L’activité de la race chinoise fait mieux ressortir encore la mollesse apathique des autres habitans de la zone torride. Les naturels d’Amboine sont avant tout paresseux et ennemis du travail. Quand ils ont cuit sous la cendre un gâteau fabriqué avec la moelle du palmier à sagou, quand ils ont recueilli dans un tube de bambou la sève abondante que distillent les pédoncules d’une autre espèce de palmier, le sagouer, — ils n’envient rien des superfluités de ce monde et ne connaissent de jouissance réelle que le repos. Si vous pénétrez au milieu du campong pittoresque qu’ils habitent, vous les verrez accroupis sur le seuil de leur demeure ou à l’ombre des bananiers de leur jardin. Là, oublieux du passé et indifférent à l’avenir, le Malais savoure lentement et dans un demi-sommeil le bonheur inappréciable de l’oisiveté. Il ne s’arrache à cette torpeur que pour aller promener une ligne indolente sur les bords poissonneux de la mer, ou, s’il est musulman, pour aller se livrer, dans le bassin ombragé de Batou-Méra, aux ablutions commandées par les préceptes de Mahomet. Le jour où ce peuple cesserait d’obéir à la pression étrangère, le jour où chaque village, maintenant rangé sous les lois d’un chef indigène percepteur d’impôts et inspecteur de culture, serait libre de négliger les girofliers qu’il a plantés, Amboine verrait bientôt ses montagnes envahies par la végétation déréglée des tropiques.
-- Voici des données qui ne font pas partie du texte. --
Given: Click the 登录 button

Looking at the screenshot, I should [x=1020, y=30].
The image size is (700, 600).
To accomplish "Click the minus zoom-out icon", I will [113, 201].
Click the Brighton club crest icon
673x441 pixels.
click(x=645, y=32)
Dans un pays où la tige des arbres produit sans culture une moisson inépuisable, où chaque tronc de sagoutier contient la subsistance d’un homme pour six mois, il n’y a que la contrainte qui puisse vaincre la langueur qu’inspire le climat, il n’y a que le labeur forcé qui puisse mettre à profit la fécondité merveilleuse de la terre. Si les Hollandais ont obtenu dans l’exploitation de l’archipel indien les étonnans résultats qui font depuis quelques années l’envie de l’Angleterre et l’admiration de l’Europe, s’ils ont fertilisé le sol sans soulever les populations, c’est que leur esprit froid et méthodique, leur flegme affectueux semblaient les désigner, dans les vues de la Providence, pour mesurer à ces natures indolentes et passives la tâche modérée, mais inflexible, de chaque jour.

Les habitans d’Amboine, comme ceux de Timor, comme la plupart des insulaires de l’archipel indien, offrent dans leur physionomie, leur langage, leurs instincts, tous les caractères qui peuvent indiquer une origine malaise. Les tribus dispersées de cette grande famille, à laquelle.